With these two tips your retrospective and sprint planning will be more successful.

1. Retrospective

For the retrospective, the following procedure has proven successful: at the beginning of the event, each member of the Scrum team receives post-its and a pen. All positively and negatively perceived things during the last Sprint are noted on them. Each member then briefly presents the points and sticks the post-its on a whiteboard. When all members have listed their points, the post-its are sorted thematically. In most cases, the number of posts alone indicates which topic should have the highest priority. So the more post-its on a topic, the more important that topic is. Then, from the highest to the lowest priority, each topic is systematically discussed.

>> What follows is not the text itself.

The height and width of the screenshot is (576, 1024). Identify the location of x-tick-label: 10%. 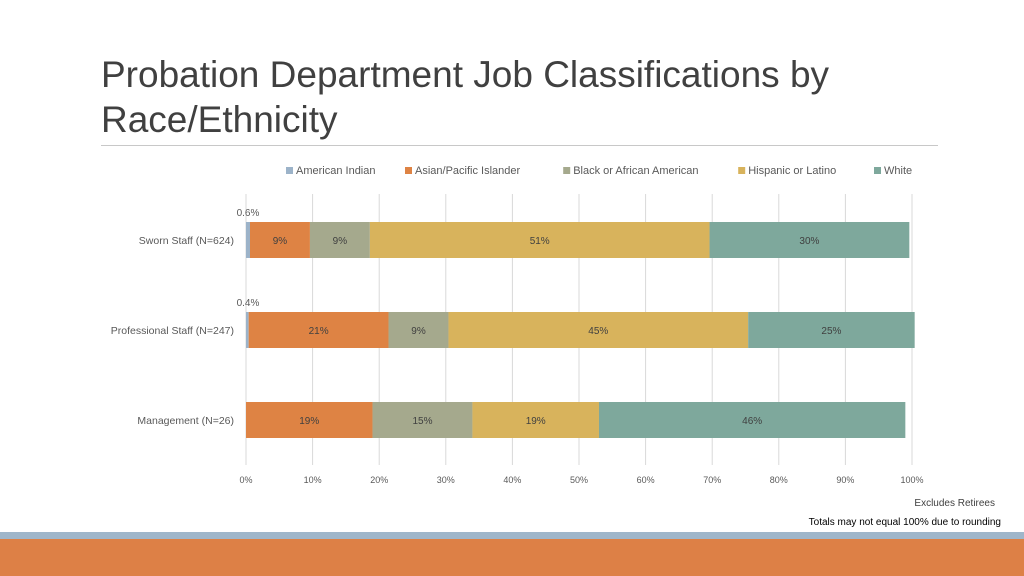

Suggestions for improvement are recorded in writing and at least one of the suggestions for improvement flows directly into the next Sprint and is recorded in the Sprint Backlog.

The following questions are Scrum standard:
  • What did we do so well that we need to talk about it straight away, before we forget?
  • What did we learn?
  • What do we need to do differently in the future?
  • What have we not yet understood?

If you want to make the retrospective even lighter or more playful, there are countless ways to do it. For example, a starfish is drawn on the whiteboard by the Scrum Master. The questions are written on the starfish’s arms and then the post-its are sorted into the questions.

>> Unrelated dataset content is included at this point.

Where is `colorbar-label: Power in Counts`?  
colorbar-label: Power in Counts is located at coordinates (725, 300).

  • What went well, what do we need to continue?
  • What activity do we need to intensify?
  • What activity do we need to curb?
  • Which new idea do we have to take up immediately?
  • What went less well, what do we need to let go?

2. Sprint planning

To estimate stories, tasks, and bugs from the Product Backlog during Sprint Planning, we recommend the following for the Planning Poker. Use existing estimated tasks as a reference for your story point estimate. If it is the first Sprint, it might make sense not to provide an estimate in this Sprint. But in the second Sprint, Story Points could be assigned to a Story from the first Sprint. This can then be used as a reference for estimating the stories from the second sprint.

Make sure that the estimation of the activities is the sole responsibility of the development team. Neither the Product Owner nor the Scrum Master are allowed to interfere in this estimation. If they do interfere, it can lead to tasks not being completed in a Sprint, i.e., being underestimated.
Experience shows that it is always better to give a conservative estimate rather than a positive one. Even if processes seem to have been discussed in detail, they often turn out to be unpredictable.

If many underestimated processes come together in one Sprint, the Sprint degenerates into stress for the developers, which leads to errors and unclean work, or simply to stories that cannot be completed.